This one came with my camper, and it is indeed heavier and more trouble than I care to deal with. http://www.campingworld.com/shopping...g-hitches/7370
When I met the seller he was using it on the back of a Honda Odessy. It was adjusted too high for my Honda Ridgeline, and due to time limitations and lack of tools I decided to use a tow bar that I carry with me. Just a simple bar with a ball. Towed the camper nearly 200 miles with absolutely "zero" problems and decided the WD Hitch, with sway bar was not needed. I've towed an additional 100+/- miles with the simple tow bar and still no problems perceived.

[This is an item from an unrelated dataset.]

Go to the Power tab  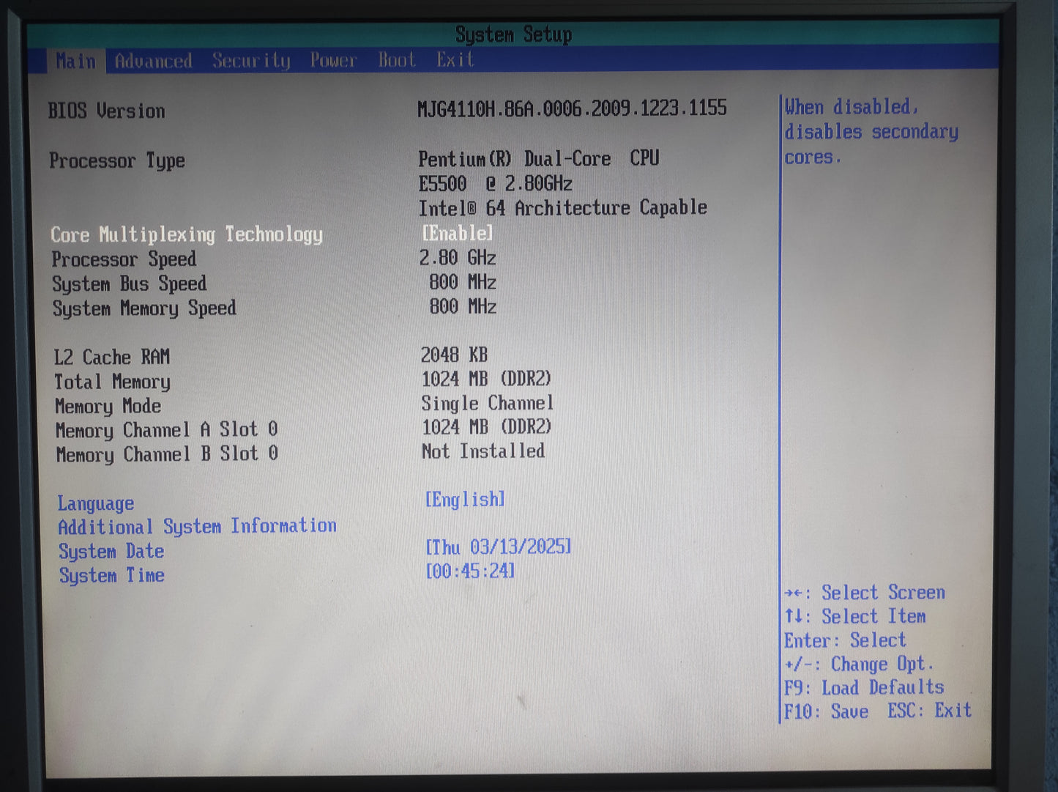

Just weighed them on the bathroom scale.
Sway bar= 10#
2 lift arms= 25#
Hitch = 40 #
of the WD hitch and components = 75#
Simple tow bar and ball = 8 1/2#. About the weight of a gallon of milk.

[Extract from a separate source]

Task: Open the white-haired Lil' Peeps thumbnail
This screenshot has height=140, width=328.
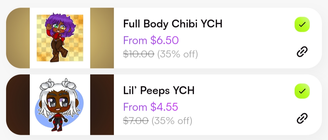Action: (x=60, y=105)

I can't say that other folk's vehicle doesn't need a WD hitch. But our Ridgeline stays relatively level with the trailer hooked up. I've detected no sway even when 18 wheelers pass from either direction.

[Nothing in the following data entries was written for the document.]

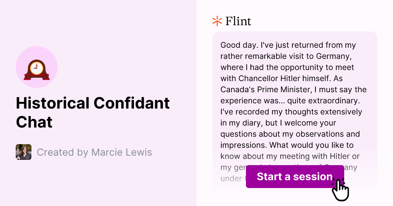Click the purple session button label text
The width and height of the screenshot is (393, 206).
294,177
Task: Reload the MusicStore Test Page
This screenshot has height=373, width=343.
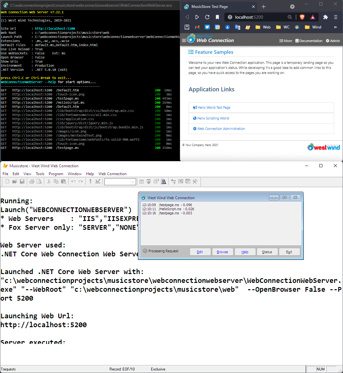Action: coord(207,17)
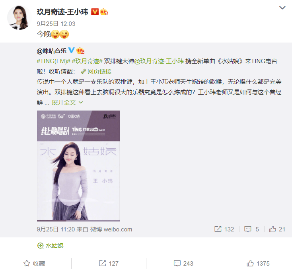Image resolution: width=292 pixels, height=270 pixels.
Task: Open original post comments showing 5
Action: coord(251,229)
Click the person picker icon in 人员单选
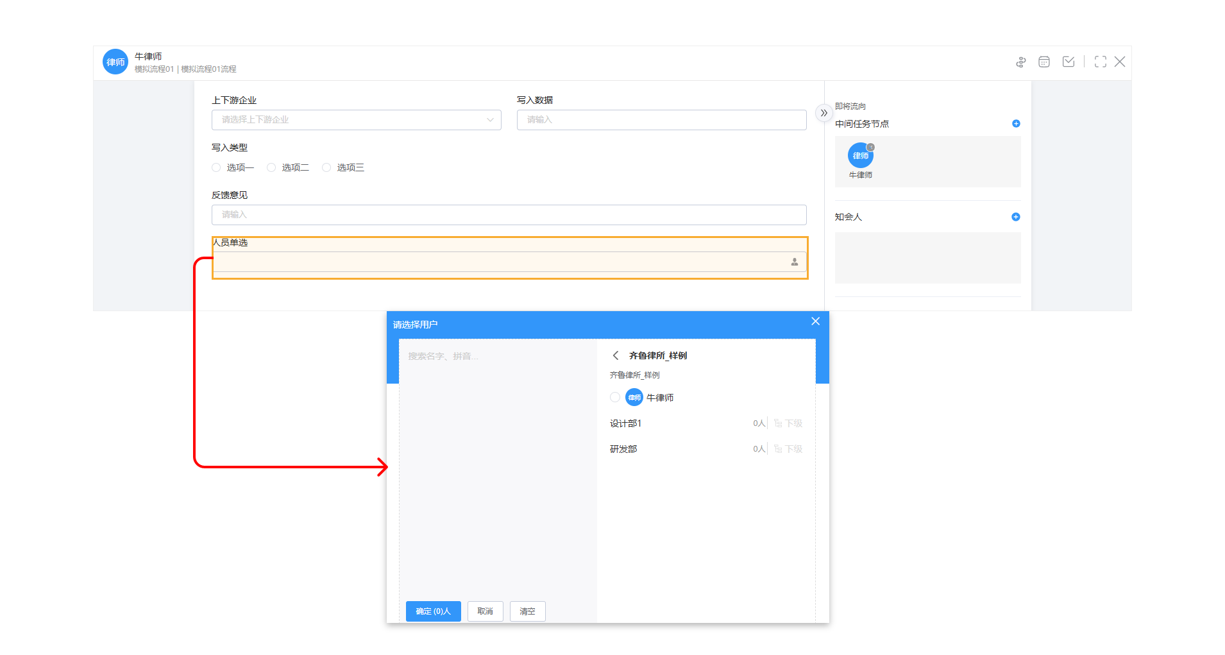This screenshot has width=1225, height=655. pyautogui.click(x=794, y=262)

EXTREMELY heavy winds might be a different story. Will deal with that if it happens.
Proper weight distribution inside the trailer is important. We put the bottle jack, tools and other heavy stuff in the floor storage across from the stove, which places them next to the wheel well and over the street side axle
. Anything else heavy goes in the storage compartment just forward of that, next to the bathroom wall. Trying to not put anything heavy on the curb side as the kitchen is possibly already causing that side to be heavier than the other. (Sure seems so when jacking it up.) Also heavy items of all types go on the floor to keep the center of gravity low.
I can't understand why Casita
chooses to put the kitchen, the fresh water tank, and outside tool storage all on the same side. Then they block part of the outside storage door with the fresh water tank .But they must have their reasons.